Risk assess your evaluators proposal
An initial risk assessment during scoping can be helpful. Either ask your potential evaluators to include a section on risks and assumptions in their proposal, or at least risk assess any proposals you get yourself – you need to ask 'what would we do if this aspect/activity/approach did not work?', 'do we need any plan Bs, and if so what could they be?' This helps you plan ahead where flexibility might be needed.
Don’t forget you’re an expert too
If you have doubts about what’s being proposed, trust your gut, ask for things to be explained, be upfront about concerns and questions. This can be particularly important for suggestions about data collection processes or tools. If you feel an 8-page questionnaire is not right for your group even if it’s ‘the best method’ for a particular evaluation question, talk this through and ask your evaluator to come up with other ideas.
Induct your evaluator
Supporting evaluators to learn about your client group (eg, by offering them training) can be a really worthwhile investment. At the Stroke Association, having evaluators who understood our client group and communications challenges has worked well for us on several occasions. The evaluation consultants get a free personal development opportunity and you get a better evaluation.
Consider an advisory group
An advisory group can be great for continuity in a long-running evaluation. It can give you additional evaluation expertise or user perspectives to give you confidence in making decisions. Make sure you’re all agreed on its purpose, ensure its role is meaningful and that its remit and any boundaries of influence or decision-making are clear to all concerned.
Don’t step back too far from your evaluation. You need regular updates and a flow of communication about how things are going. Build this in to your plans to help you understand how things are going and identify any issues or areas where things aren’t working at an early stage.
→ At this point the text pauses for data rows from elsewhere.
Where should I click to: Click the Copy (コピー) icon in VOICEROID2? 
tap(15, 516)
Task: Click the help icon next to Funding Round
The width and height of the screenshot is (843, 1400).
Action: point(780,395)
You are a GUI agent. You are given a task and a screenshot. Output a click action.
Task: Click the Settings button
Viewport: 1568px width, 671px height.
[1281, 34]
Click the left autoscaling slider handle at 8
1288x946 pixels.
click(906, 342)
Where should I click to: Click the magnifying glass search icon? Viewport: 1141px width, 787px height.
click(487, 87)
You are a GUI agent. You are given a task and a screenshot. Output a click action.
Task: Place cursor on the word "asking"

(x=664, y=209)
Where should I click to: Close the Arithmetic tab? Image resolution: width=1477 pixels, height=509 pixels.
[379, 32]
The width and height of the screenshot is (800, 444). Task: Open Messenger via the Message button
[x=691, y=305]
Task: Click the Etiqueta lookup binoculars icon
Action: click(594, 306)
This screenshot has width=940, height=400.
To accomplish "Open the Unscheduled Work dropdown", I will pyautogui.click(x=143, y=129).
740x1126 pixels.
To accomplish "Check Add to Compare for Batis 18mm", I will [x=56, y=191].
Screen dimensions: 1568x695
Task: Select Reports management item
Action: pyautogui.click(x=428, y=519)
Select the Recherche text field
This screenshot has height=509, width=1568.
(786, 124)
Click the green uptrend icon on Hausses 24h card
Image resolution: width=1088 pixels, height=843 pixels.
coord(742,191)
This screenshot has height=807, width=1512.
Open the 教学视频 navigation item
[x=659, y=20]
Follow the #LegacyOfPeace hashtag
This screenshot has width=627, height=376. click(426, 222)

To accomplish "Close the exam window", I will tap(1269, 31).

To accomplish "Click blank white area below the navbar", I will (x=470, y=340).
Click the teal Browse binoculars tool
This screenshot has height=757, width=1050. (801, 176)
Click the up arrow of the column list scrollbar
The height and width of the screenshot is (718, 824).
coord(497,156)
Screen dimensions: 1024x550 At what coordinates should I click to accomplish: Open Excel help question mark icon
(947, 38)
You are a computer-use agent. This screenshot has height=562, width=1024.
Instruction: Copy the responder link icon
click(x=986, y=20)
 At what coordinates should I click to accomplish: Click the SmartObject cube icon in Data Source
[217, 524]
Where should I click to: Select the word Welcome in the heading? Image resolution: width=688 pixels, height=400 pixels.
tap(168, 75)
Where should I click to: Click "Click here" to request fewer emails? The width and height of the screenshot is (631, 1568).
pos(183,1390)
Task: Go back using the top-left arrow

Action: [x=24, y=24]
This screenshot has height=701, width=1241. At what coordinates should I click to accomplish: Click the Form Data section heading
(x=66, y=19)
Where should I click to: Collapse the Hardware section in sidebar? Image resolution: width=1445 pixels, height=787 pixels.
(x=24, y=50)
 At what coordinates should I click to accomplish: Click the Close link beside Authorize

Sometimes clients ask for an interim and a final report without thinking about what the interim report is for and how they will use it. They can serve a number of purposes but can also end up being expensive and not particularly useful, so just be clear why you want it and that it’s coming at the right time to really be helpful. Have an honest conversation with your evaluators about how you would like to manage agreeing the final report, and if you have stakeholders who will need to review it, make sure the evaluator’s plans have taken this into account.
The Stroke Association are being supported by Nesta and The Big Lottery Fund as part of the Accelerating Ideas programme to expand and scale their Hand to Hand peer support programme.